Study material START
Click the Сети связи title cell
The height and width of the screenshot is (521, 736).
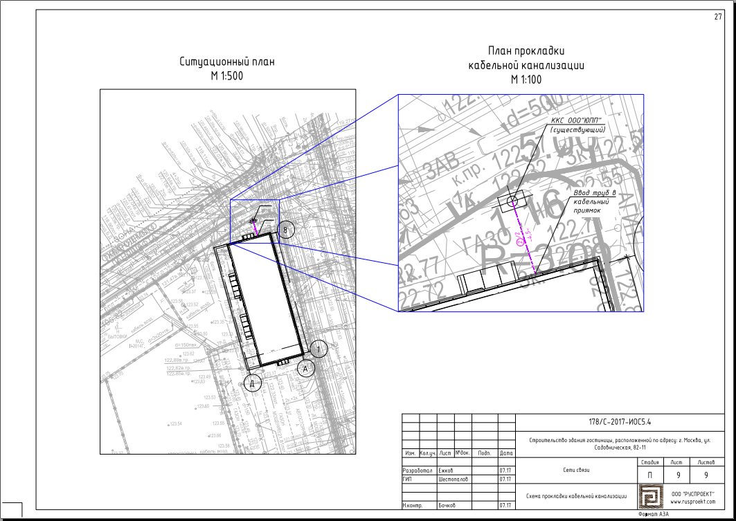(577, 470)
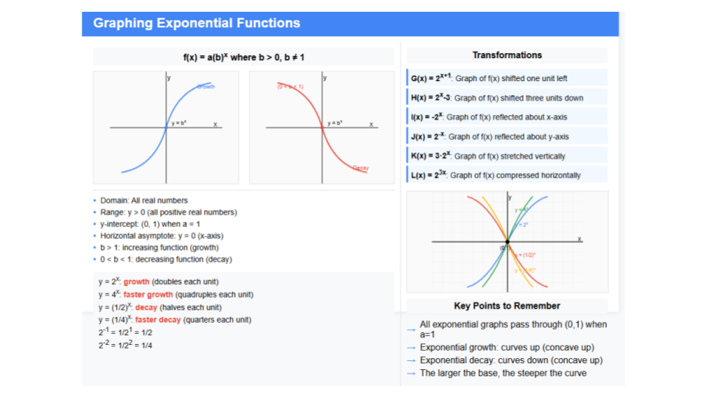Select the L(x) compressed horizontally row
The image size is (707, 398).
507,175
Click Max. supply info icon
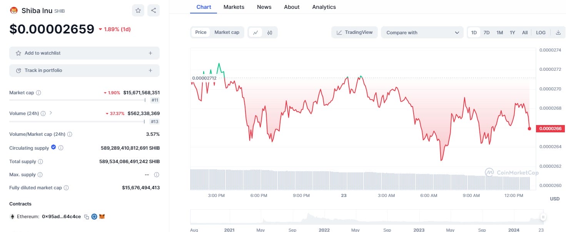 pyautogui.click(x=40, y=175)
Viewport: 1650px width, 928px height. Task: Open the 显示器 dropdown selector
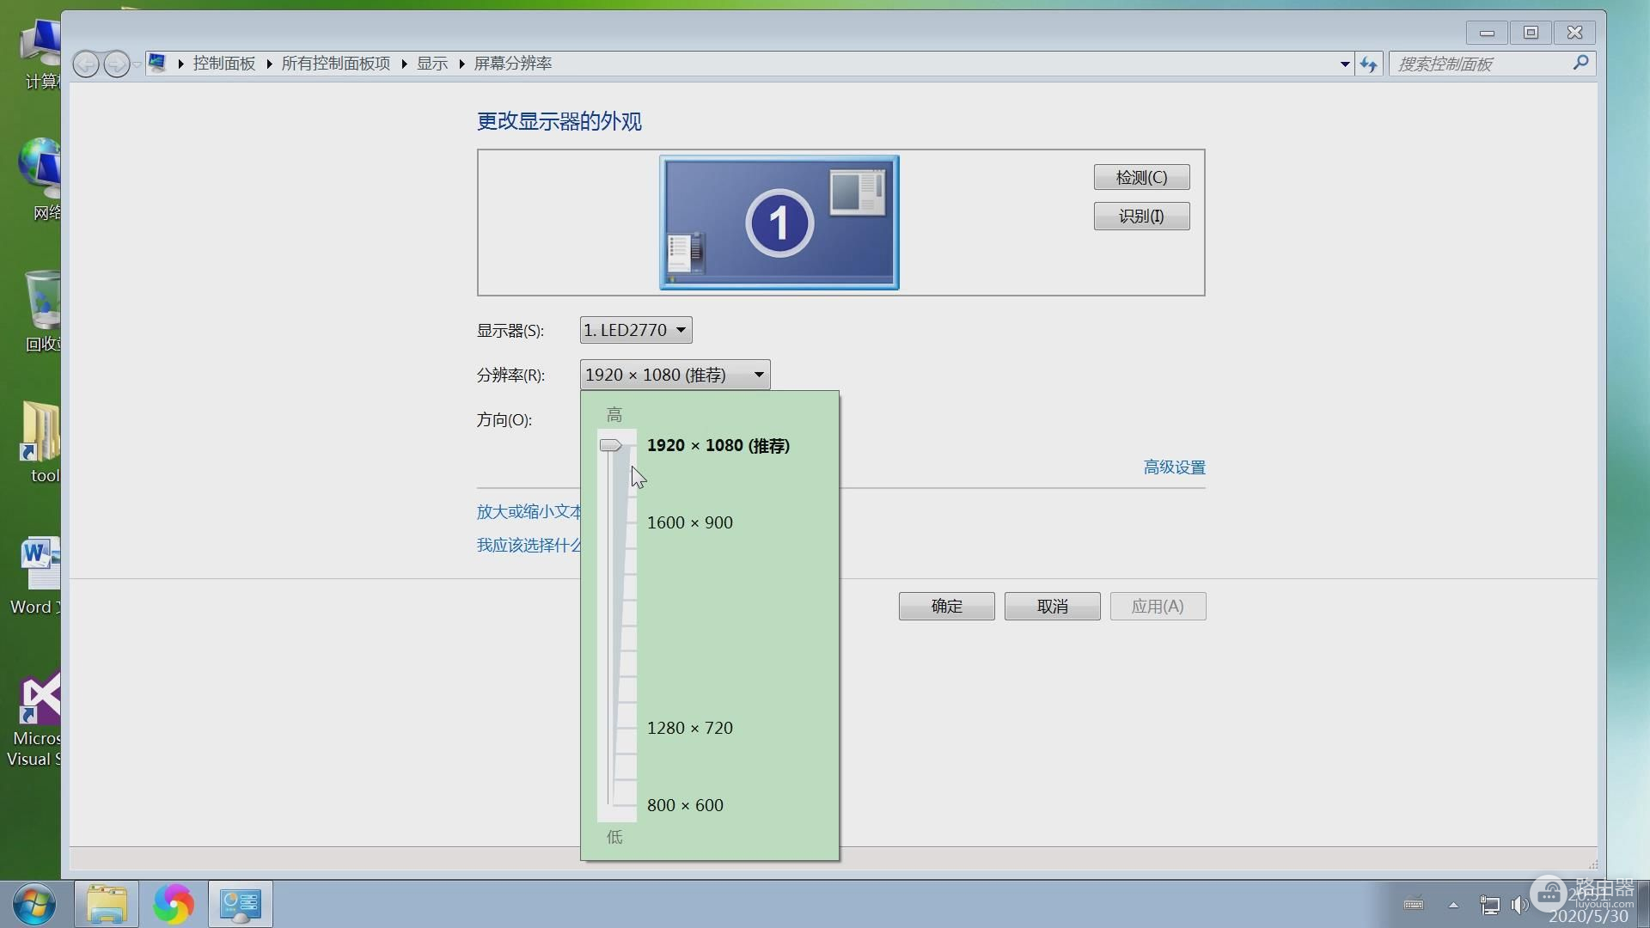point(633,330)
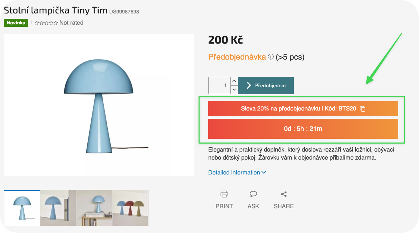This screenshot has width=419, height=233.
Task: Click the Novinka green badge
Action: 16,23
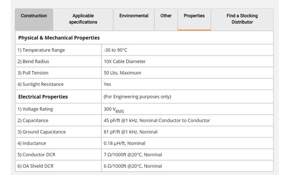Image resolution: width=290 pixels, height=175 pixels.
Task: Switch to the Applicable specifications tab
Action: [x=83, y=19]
Study material END
Study material START
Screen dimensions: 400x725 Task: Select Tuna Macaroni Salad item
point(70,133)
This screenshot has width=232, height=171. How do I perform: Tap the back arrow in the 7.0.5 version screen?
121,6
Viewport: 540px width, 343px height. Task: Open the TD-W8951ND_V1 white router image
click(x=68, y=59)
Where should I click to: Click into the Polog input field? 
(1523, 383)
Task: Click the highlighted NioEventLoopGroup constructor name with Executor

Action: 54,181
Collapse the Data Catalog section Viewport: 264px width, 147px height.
Study material END
Exercise objective:
Copy out each line of the data above, exactly, if it lies between the line holding "Where should I" and the line holding "Collapse the Data", inclusive; copy no other line.

Solved exercise:
Where should I click to: Click into the Polog input field? 
(1523, 383)
Task: Click the highlighted NioEventLoopGroup constructor name with Executor

Action: 54,181
Collapse the Data Catalog section Viewport: 264px width, 147px height.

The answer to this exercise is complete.